Vi faccio l'esempio che ho riportato ad una studentessa (Antonella). Mi era venuto in mente un episodio; abbiamo parlato di come nel gioco si può vedere che esiste la necessità di prevalere sull'avversario. Vediamo invece una situazione che descrive Max Wertheimer, che è stato un grandissimo psicologo del primo Novecento, quello che ha fondato la Gestalt Psichologie, la psicologia della forma. Nel suo bellissimo libro "Il pensiero creativo" descrive una scena fra due persone che giocano a volano. C'è n'è uno che è decisamente più forte dell'altro e vince sempre. Ma cosa succede: che il dispiacere che prova quello che perde corrisponde anche a un'assoluta noia nell'altro. Allora il vincente arresta il gioco e insieme all'altro formula un codice diverso. Discutono di quanti punti di vantaggio deve avere il più debole per cercare di equilibrare la situazione. Le nuove regole vengono accettate. Incomincia una sfida dove tutti e due si divertono.

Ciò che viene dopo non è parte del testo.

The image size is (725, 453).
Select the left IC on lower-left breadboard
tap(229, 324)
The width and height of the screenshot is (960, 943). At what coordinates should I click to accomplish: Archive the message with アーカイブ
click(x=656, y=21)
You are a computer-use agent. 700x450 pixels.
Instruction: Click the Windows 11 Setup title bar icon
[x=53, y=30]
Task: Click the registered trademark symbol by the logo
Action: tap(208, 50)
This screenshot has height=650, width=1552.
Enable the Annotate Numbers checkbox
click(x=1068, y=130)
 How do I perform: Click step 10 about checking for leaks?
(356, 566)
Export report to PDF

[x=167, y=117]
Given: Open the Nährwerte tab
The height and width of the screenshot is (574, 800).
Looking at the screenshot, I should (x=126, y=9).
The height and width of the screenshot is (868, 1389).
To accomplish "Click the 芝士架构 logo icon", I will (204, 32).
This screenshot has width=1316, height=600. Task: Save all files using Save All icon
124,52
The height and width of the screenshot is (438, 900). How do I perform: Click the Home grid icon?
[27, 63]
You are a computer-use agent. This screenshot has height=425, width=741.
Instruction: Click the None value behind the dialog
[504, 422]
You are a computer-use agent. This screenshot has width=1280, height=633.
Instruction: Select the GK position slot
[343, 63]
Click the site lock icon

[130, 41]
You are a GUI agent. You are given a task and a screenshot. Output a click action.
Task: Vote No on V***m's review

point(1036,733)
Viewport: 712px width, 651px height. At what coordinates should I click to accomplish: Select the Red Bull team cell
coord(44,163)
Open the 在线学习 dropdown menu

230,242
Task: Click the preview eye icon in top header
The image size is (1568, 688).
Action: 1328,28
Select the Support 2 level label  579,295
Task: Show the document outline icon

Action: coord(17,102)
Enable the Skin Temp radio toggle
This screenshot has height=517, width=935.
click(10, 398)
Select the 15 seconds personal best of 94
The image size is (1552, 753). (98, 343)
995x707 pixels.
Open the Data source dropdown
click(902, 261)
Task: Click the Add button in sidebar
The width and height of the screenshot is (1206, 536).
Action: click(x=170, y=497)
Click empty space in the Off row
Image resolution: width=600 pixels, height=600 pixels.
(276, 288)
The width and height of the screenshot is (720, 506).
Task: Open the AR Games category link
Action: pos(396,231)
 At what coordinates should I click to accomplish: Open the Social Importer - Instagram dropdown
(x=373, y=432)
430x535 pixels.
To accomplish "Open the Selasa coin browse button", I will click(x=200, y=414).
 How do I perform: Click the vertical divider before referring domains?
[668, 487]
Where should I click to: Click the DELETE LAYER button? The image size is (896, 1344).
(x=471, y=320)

Come notate, la genesi di questa sfida, che è sempre gioco, nasce su basi assolutamente democratiche. Se quell'altro fosse stato dotato di un narcisismo tale da non avere altro scopo che demoralizzare l'altro, schiacciarlo, eccetera, non avrebbe sentito la necessità dell'handicap. L'handicap è l'evento che entra a equilibrare una situazione di squilibrio in una situazione di finzione. In questo caso, il piacere della prova richiede la presenza dell'altro come giocatore effettivo e non come supporto per riaffermare ad ogni costo la propria superiorità. Cosa che in una guerra non è possibile; ve lo immaginate? "Guardate, noi abbiamo troppi carri armati".


Cosa rimane a una persona della sfida?

Molto spesso dei morti (Ride). In genere la soddisfazione di averla vinta. In generale.
Però bisogna vedere che tipo di esiti ha comportato questa soddisfazione, dove si è svolta e come e perché. Ritorniamo all'inizio. Io penso che la soddisfazione di Hitler di aver preso in una giornata la Polonia sia stata immensa.


Era narcisismo insaturo anche nel caso di Hitler o era follia?

Lì siamo a livello di patologie sociali inenarrabili.
Lì siamo arrivati a un punto dove il sadismo storico, algebrico direi, cioè con una formalità assoluta, raggiunge il proprio capolavoro. Dire in un campo di concentramento "il lavoro nobilita l'uomo"…, no? io sono andato a vederne alcuni di questi: ho visto un campo di concentramento dove c'era una carretta di legno e il compito di questi denutriti era quello di riempirla di pietre, poi con il timone di questa carretta portarle da un'altra parte del campo, scaricare queste pietre, ricaricarle e riportarle là, per tutto il giorno, e dovevano anche cantare. Venivano chiamati i cavalli che cantano. Penso che basti così.


Secondo Lei, oggi la nostra società lancia messaggi di sfida al cittadino?

Attraverso i mass-media: la televisione, i giornali, il cittadino è bombardato da situazioni di sfida, a qualsiasi livello, dalla pubblicità ai conflitti che scoppiano in tutto il mondo. Una volta noi eravamo molto più protetti, noi, l'uomo, la massaia, perché quello che succedeva in Giappone bene o male non lo si conosceva. Oggi uno starnutisce in Giappone e noi lo sentiamo subito.

Siamo continuamente sfidati, sollecitati al narcisismo, contro la nostra corporeità. Magro, grasso, in salute o non in salute: io li vedo tutti come aspetti che ci pongono di fronte a dei conflitti. Non so se queste le possiamo chiamare sfide. E' chiaro che uno le parole le può gonfiare; ad esempio se io facessi il copywriter in un'azienda di pubblicità mi troverei di fronte alla necessità di cercare delle soluzioni che colpiscano di più il consumatore.